Rapid sequence intubation (RSI) is often required in managing critically ill patients in the prehospital setting. Although etomidate is a commonly used induction agent for RSI, ketamine has gained new interest in prehospital management with reported neutral hemodynamic effects. Limited data exist to support ketamine as an alternative to etomidate, particularly in the prehospital setting. The purpose of this study was to evaluate hemodynamic changes after the administration of ketamine versus etomidate in prehospital RSI.

METHODS

This retrospective study evaluated adult patients undergoing prehospital RSI over 13 months within a regional emergency transport medicine service. Hypotension was defined as a 20% decrease in systolic blood pressure (SBP) within 15 minutes of receiving ketamine or etomidate. Hemodynamic data were collected 15 minutes before and 15 minutes after administration or until additional sedative medications were given. Data were analyzed using SPSS software (Version 21; IBM Corp, Armonk, NY), with P < .05 considered significant.

RESULTS

One hundred thirteen patients met the inclusion criteria (ketamine, n = 33; etomidate, n = 80), with the primary reasons for intubation being respiratory failure and trauma.
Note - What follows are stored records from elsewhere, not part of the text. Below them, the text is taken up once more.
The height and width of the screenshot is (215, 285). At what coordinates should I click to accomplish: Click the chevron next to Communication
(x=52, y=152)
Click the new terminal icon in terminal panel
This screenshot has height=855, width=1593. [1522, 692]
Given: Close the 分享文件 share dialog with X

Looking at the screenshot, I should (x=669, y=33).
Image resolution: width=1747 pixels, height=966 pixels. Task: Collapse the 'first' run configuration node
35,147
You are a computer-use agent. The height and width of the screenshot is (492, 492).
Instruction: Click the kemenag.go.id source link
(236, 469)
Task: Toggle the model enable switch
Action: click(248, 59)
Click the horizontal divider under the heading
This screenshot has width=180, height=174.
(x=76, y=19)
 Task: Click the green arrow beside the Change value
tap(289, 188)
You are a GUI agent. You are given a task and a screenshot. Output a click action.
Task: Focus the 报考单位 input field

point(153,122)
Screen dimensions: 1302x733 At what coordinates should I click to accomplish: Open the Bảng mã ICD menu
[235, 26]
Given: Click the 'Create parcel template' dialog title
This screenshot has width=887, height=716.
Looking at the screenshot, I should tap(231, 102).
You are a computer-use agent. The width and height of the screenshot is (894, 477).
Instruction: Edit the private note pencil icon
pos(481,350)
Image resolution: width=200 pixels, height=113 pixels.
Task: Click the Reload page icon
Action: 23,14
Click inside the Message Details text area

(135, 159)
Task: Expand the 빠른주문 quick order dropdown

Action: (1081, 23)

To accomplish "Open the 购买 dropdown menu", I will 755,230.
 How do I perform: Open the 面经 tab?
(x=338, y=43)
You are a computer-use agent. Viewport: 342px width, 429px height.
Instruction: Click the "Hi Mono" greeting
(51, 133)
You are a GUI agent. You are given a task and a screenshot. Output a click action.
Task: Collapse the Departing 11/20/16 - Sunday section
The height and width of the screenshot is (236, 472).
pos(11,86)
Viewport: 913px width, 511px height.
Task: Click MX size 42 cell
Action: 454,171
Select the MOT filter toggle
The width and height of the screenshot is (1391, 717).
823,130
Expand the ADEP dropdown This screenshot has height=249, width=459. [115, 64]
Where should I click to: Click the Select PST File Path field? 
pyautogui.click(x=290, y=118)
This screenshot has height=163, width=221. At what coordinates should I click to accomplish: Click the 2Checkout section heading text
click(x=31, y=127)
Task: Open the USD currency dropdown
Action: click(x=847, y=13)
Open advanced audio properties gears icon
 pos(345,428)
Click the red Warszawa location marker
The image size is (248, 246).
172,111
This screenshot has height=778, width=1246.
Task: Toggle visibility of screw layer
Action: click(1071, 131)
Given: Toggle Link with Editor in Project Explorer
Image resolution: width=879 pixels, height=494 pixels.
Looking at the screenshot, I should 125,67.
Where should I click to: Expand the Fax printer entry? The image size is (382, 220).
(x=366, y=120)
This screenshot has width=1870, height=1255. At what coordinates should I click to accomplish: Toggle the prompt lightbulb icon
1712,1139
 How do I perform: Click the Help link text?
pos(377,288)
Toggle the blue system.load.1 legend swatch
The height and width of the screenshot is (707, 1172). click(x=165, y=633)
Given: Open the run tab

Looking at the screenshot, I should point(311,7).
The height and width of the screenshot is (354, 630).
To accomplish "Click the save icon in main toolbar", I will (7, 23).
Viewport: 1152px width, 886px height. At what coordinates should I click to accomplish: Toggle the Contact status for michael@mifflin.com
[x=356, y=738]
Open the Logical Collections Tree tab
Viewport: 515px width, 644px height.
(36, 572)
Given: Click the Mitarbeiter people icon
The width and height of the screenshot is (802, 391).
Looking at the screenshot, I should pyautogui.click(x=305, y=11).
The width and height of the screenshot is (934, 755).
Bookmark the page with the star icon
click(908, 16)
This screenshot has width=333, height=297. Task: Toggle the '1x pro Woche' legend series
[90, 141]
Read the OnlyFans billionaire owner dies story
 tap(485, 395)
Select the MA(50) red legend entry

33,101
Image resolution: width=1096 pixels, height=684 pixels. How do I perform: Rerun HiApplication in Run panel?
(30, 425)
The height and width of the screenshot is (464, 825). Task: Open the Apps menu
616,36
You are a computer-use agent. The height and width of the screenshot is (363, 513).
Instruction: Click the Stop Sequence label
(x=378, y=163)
There was no difference between the incidence of patients who experienced a 20% decrease in SBP (16% etomidate vs. 18% ketamine, P = .79). There were no significant differences in SBP pre- to postadministration between ketamine and etomidate.

CONCLUSION

No hemodynamic differences occurred between patients who received ketamine versus etomidate for prehospital RSI. Neither drug was associated with an increased need for additional sedatives, and neither drug was associated with an increased first-pass intubation success rate. Larger, prospective, powered studies are required to identify patients who may benefit from either ketamine or etomidate.

摘要

目的

在院前环境中处理危重症患者时,通常需要快速序贯插管(RSI)。虽然依托咪酯是 RSI 常用的诱导剂,但氯胺酮在院前管理中引起了新的关注,其具有中性的血液动力学效应。支持氯胺酮作为依托咪酯替代药物的数据有限,特别是在院前环境中。本研究旨在评估院前 RSI 中给予氯胺酮与依托咪酯后血液动力学变化。

方法

本回顾性研究评估了在区域紧急转运医学服务中,在 13 个月内接受院前 RSI 的成年患者。低血压定义为接受氯胺酮或依托咪酯后 15 分钟内收缩压(SBP)下降 20%。在给予药物前 15 分钟和给予药物后 15 分钟收集血液动力学数据,或直至给予其他镇静药物时。使用 SPSS 软件(版本 21;IBM 公司,纽约州阿蒙克)分析数据,P<.05 被认为具有统计学意义。

结果

113 名患者符合纳入标准(氯胺酮组,n=33;依托咪酯组,n=80),插管的主要原因是呼吸衰竭和创伤。接受依托咪酯和氯胺酮的患者中,SBP 下降 20%的发生率无差异(依托咪酯组 16%,氯胺酮组 18%,P=0.79)。氯胺酮和依托咪酯给药前后 SBP 无显著差异。

结论

院前 RSI 中,接受氯胺酮与依托咪酯的患者之间没有发生血液动力学差异。两种药物均与需要额外镇静剂的风险增加无关,也与首次插管成功率的增加无关。需要更大、前瞻性、有影响力的研究来确定可能受益于氯胺酮或依托咪酯的患者。